We find that the document referred to as an "approximate inventory" which does not purport to be a physical inventory of what was actually on the premises, but rather an estimate based on the representative contents of 86 other stores, is insufficient to support a judgment for the return of specific goods. The document is undated, and Stoller testified that he compiled it "the last three or four months." The credibility of the document as an inventory depends on the systematic entry of the information contained therein in the regular operation of a business. The trial court could have concluded that the document was prepared for trial and not as a record relied upon in the regular course of business. See Ocasio-Morales v. Fulton Machine Co. (1973), 10 Ill. App.3d 719, 295 N.E.2d 329.
As stated in Martin v. Cole, at page 600: "In actions of this kind, certainty is required in the specification of the property demanded and its value." We find that in the instant case the evidence adduced at trial is insufficient for lack of specificity to support the allegations set forth in the complaint. None of the items allegedly detained was identified with sufficient particularity to warrant judgment for the return of property in kind. Moreover, no value could be attributed to any item in the absence of specific identification so that a judgment in the alternative for value could be entered. Libby Furniture & Appliance Co. v. Nabors; Martin v. Cole.
• 4 Liability for the return of goods detained or their value cannot arise unless it is shown that defendant has possession of the goods. (Martin v. Cole; see generally 66 Am. Jur.2d Replevin § 164 (1973).) As to the prescription cards, although Blend testified that defendant would not allow him to remove any material including prescription cards from the premises, Buckley, defendant's general manager, stated that to his knowledge defendant did not retain the cards. Richardson testified that he observed plaintiff remove the contents of filing cabinets from the State Street store, and McShan testified that plaintiff removed boxes containing prescription forms from another location. Although Blend testified that about three months after his attempt to remove the cards he noticed a woman in the optical department of one of defendant's stores addressing postcards from a stack of prescription cards, there was no further identification of these cards or testimony that these were the cards claimed by plaintiff.

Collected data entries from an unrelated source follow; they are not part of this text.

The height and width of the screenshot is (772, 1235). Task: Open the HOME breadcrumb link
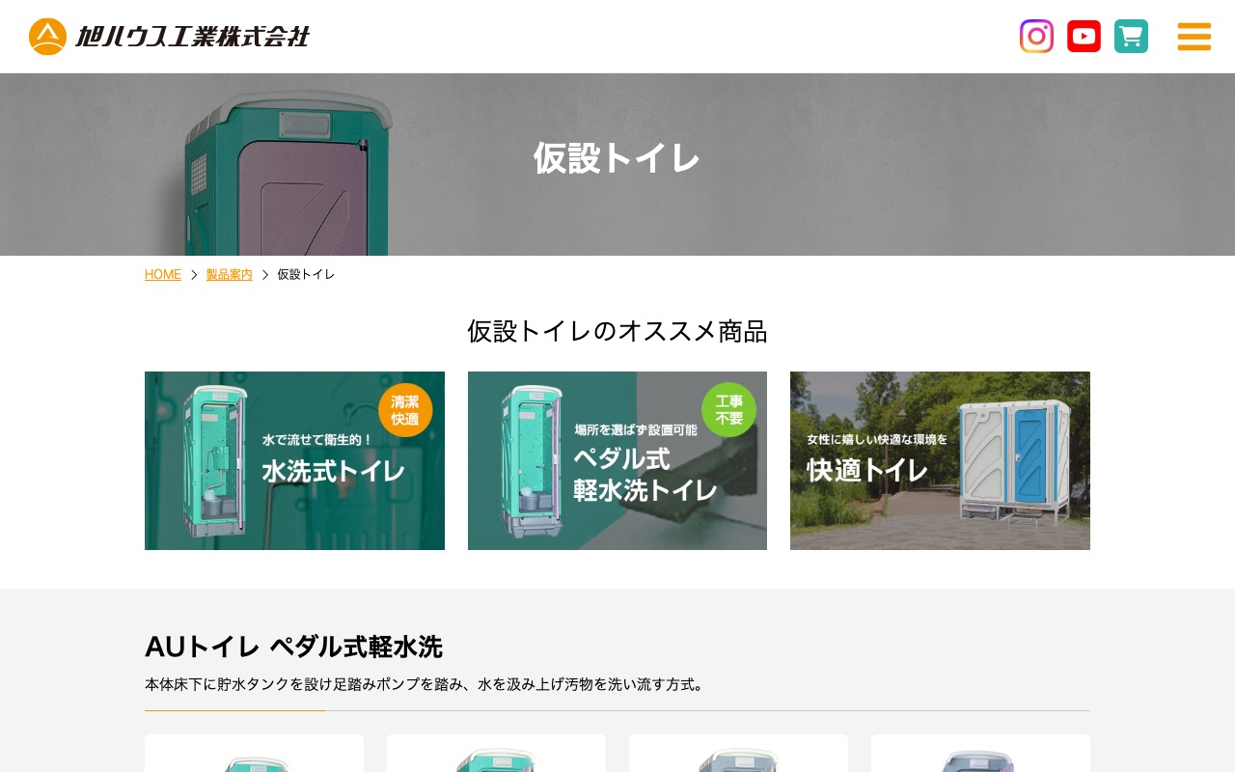162,274
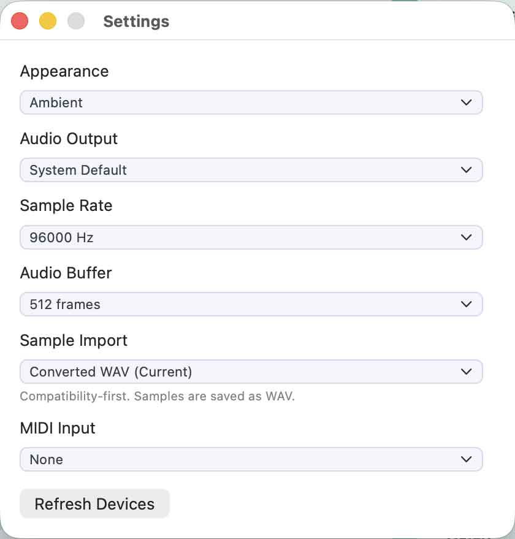The image size is (515, 539).
Task: Click the chevron arrow on Appearance dropdown
Action: 466,102
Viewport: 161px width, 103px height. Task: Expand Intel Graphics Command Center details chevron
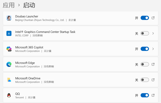click(153, 33)
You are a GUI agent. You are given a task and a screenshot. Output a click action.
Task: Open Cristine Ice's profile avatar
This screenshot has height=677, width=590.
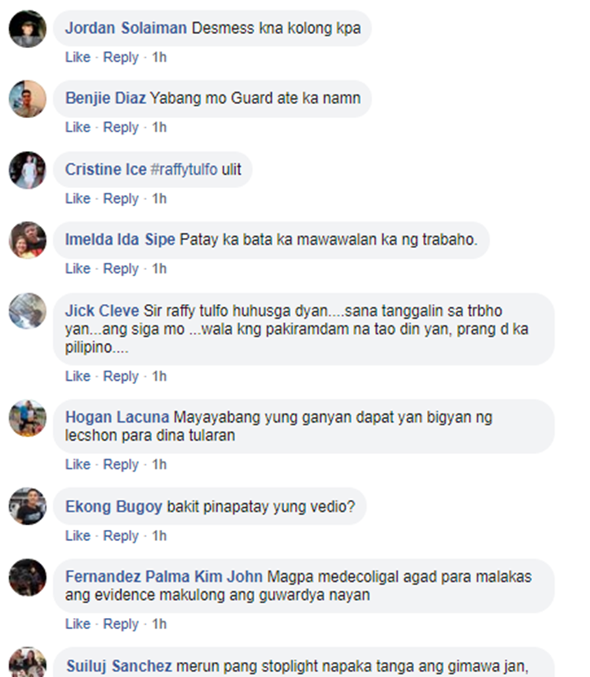coord(28,170)
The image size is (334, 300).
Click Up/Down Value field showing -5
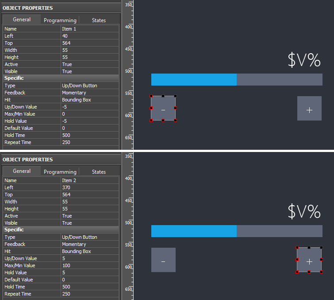click(90, 107)
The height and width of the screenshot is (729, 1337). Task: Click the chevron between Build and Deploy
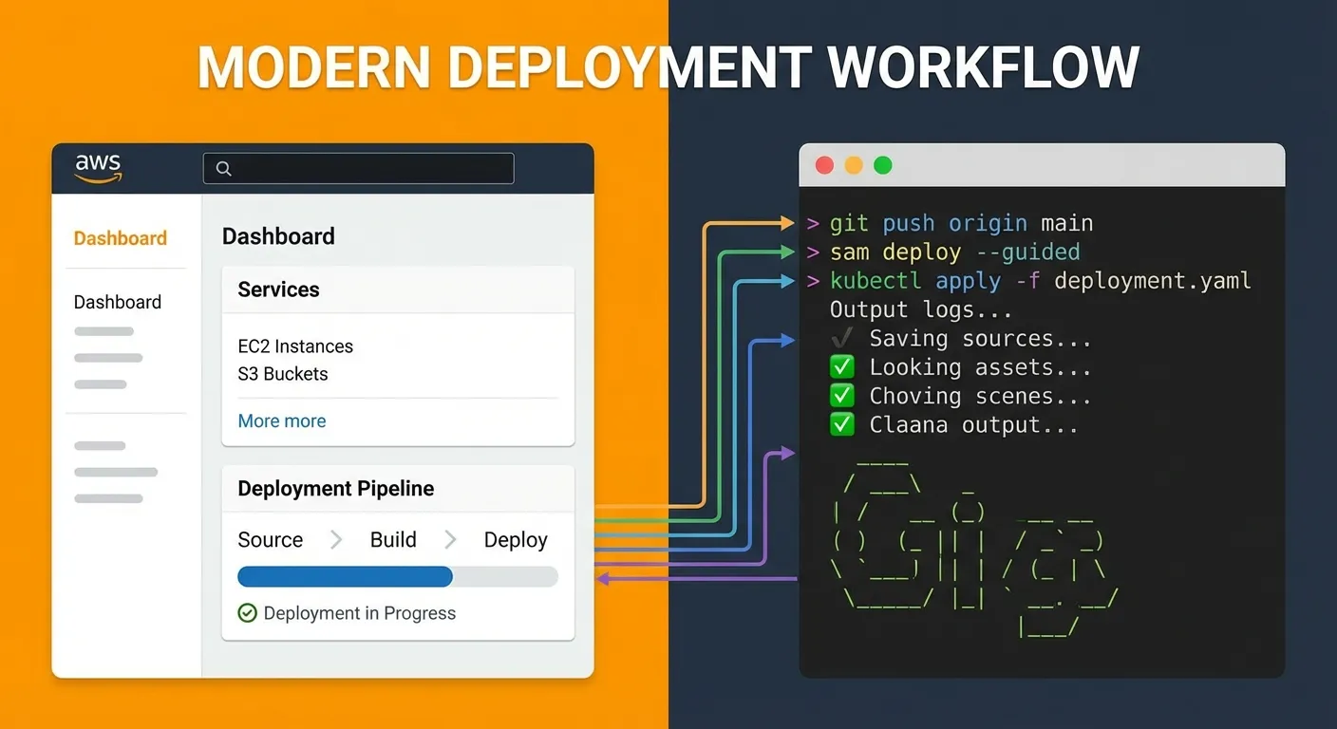tap(451, 540)
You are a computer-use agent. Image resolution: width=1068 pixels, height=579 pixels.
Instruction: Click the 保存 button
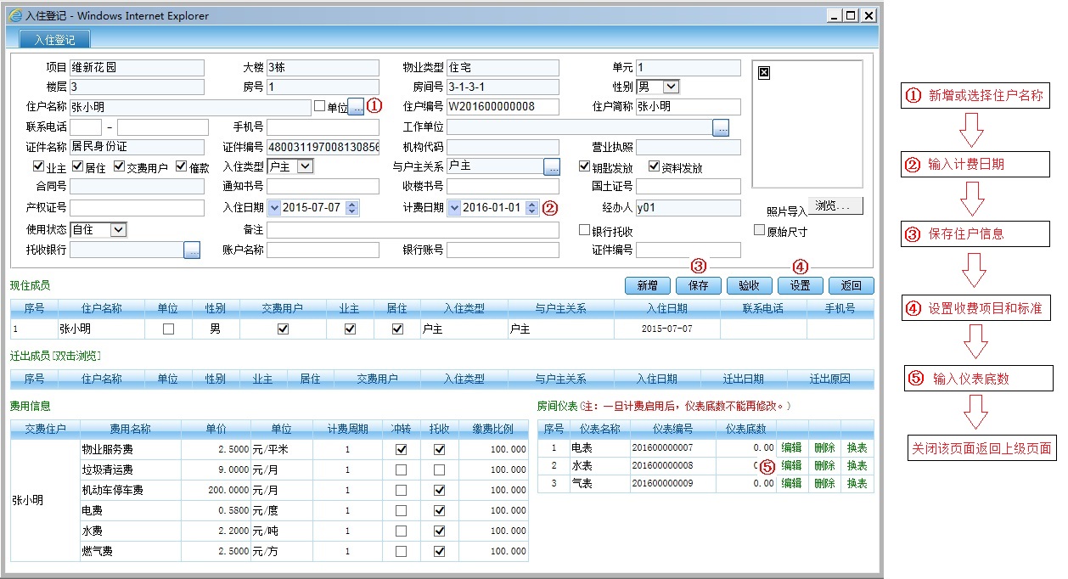(698, 286)
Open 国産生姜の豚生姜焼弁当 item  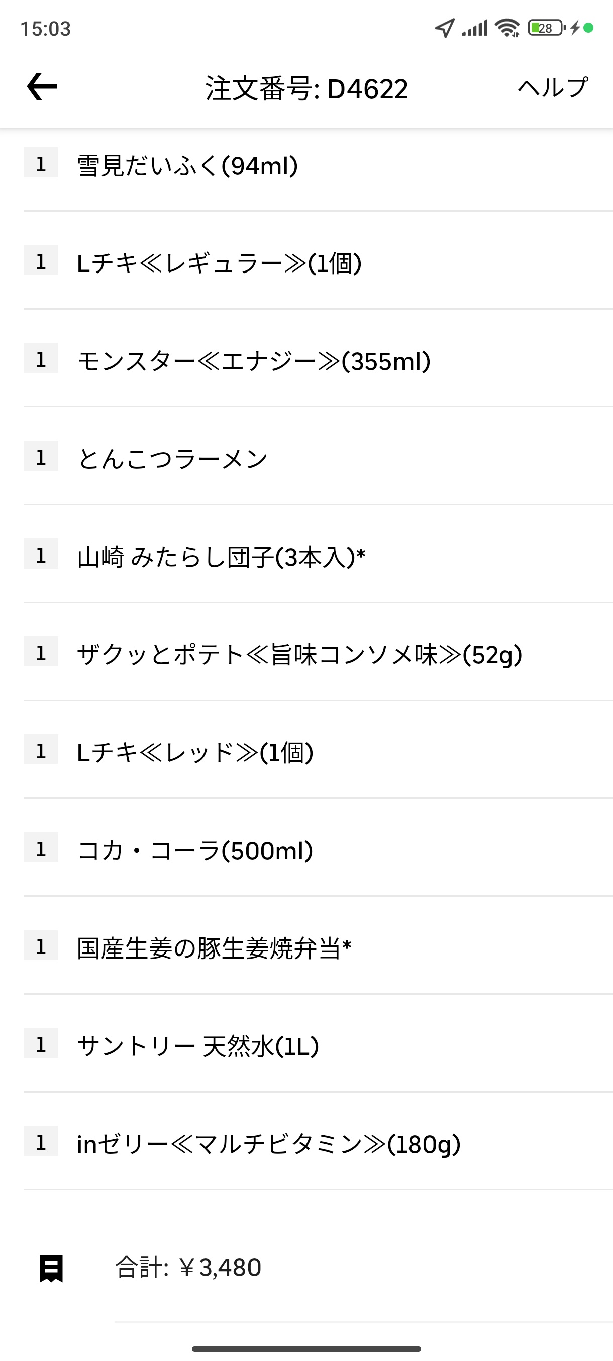(318, 948)
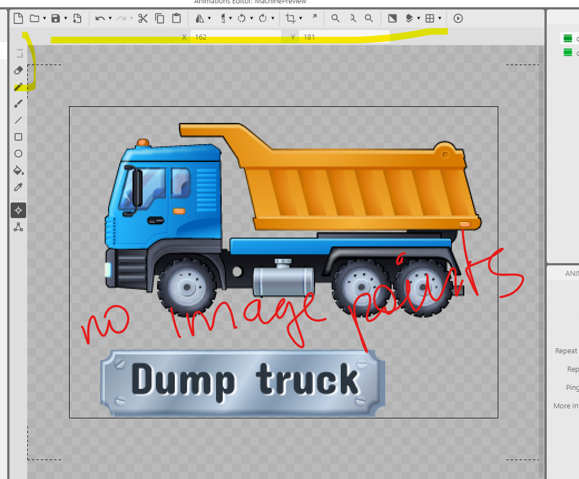Select the Rectangle select tool
Screen dimensions: 579x479
pyautogui.click(x=18, y=53)
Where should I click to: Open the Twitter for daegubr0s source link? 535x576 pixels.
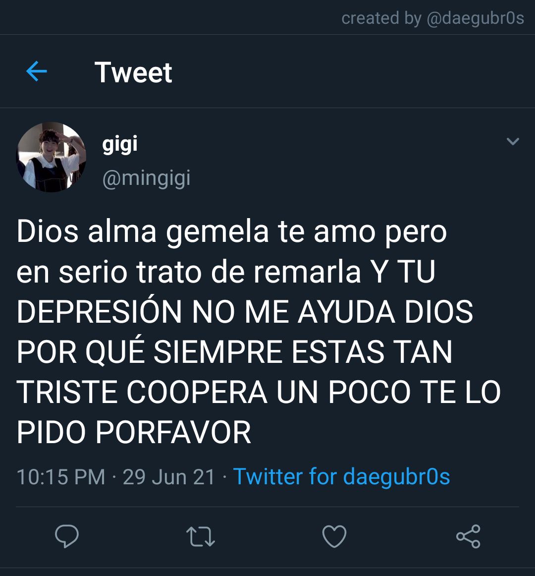coord(341,476)
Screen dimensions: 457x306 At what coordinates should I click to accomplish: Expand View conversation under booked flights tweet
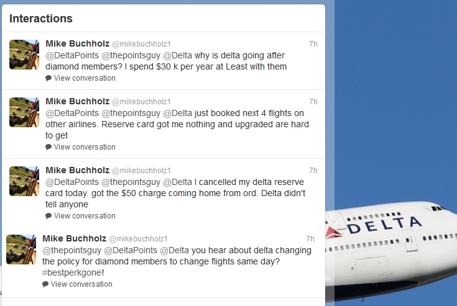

Based on the testimony presented, the trial court could have concluded that defendant did not have possession of the prescription cards. Where testimony is conflicting the trier of fact is in a better position to determine the credibility of the witnesses and the weight of the evidence presented. (Schulenburg v. Signatrol, Inc. (1967), 37 Ill.2d 352, 226 N.E.2d 624; Rhodes v. Sigler (1975), 27 Ill. App.3d 1, 325 N.E.2d 381.) A reviewing court will not set aside that determination because the trial court believed or credited one group of witnesses and did not credit the other group. John Allan Co. v. Harvey (1971), 131 Ill. App.2d 626, 267 N.E.2d 533.
• 5, 6 It is well established that a court of review will not disturb the findings of a trial court unless against the manifest weight of the evidence. In order for a finding to be contrary to the manifest weight of the evidence, an opposite conclusion must be clearly apparent. (Valasquez v. Yellow Cab Co. (1975), 32 Ill. App.3d 934, 337 N.E.2d 365; Gary v. Rogers (1968), 104 Ill. App.2d 154, 243 N.E.2d 665.) Based on the record before us we cannot say that a conclusion opposite to that reached by the trial court is clearly apparent.
For the foregoing reasons, the judgment of the circuit court of Cook County in favor of defendant is affirmed.
SULLIVAN, P.J., and WILSON, J., concur.